You wind your way into the camp on Soloman Jones Road from 276 for about 5 miles, partly in North Carolina, but returning to South Carolina along the way.  The road gets narrow and mostly unmarked, so use some caution.  There is considerable traffic when weddings or camps are going on, especially on weekends. 

Many weddings are held in the chapel at the end of the road, but if there is one scheduled, there will be a hand-lettered sign on the right side of the road so indicating, at the lake, a bit more than 4 miles from the main road.

The chapel, built in 1941, is a pleasant spot to relax and enjoy the view while you are out on the bike.  (There are restrooms during the warm seasons.  Whew.)

View from inside the chapel. 

A much prettier picture of the view was captured by my friend Fred in the fall of 2010:
Photo courtesy of Fred
It is indeed a pretty place.  Other great pictures can be found on the 'net

On the way back home, I stop for a few minutes at Caesars Head.  The short walk to the overlook finds a sizable group of people watching for falcons, but I manage to shoot a panorama of the valley.  That mountain in the center above the lake is the back side of Table Rock Mountain.  You can see the far side very well from Table Rock State Park.

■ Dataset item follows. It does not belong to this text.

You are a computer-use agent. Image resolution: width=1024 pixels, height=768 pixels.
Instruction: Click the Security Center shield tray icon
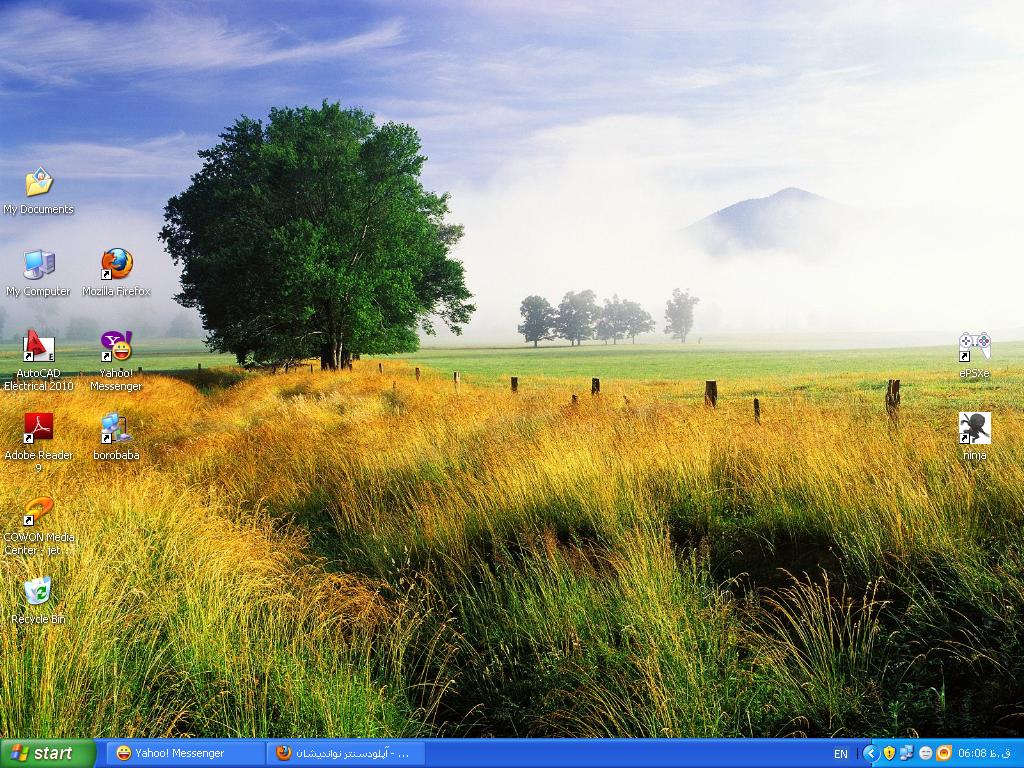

The road down the escarpment to the south of Caesars Head is very twisty, but can be fun when there isn't too much traffic.  Going up is easier, as usual

Here is the route from Caesars Head, at Pushpin A, to the camp turnoff at Soloman Jones Road, Pushpin B.  The sign for weddings will at C, and Pretty Place is at D.
Click here for an interactive map
Come visit Pretty Place and be inspired.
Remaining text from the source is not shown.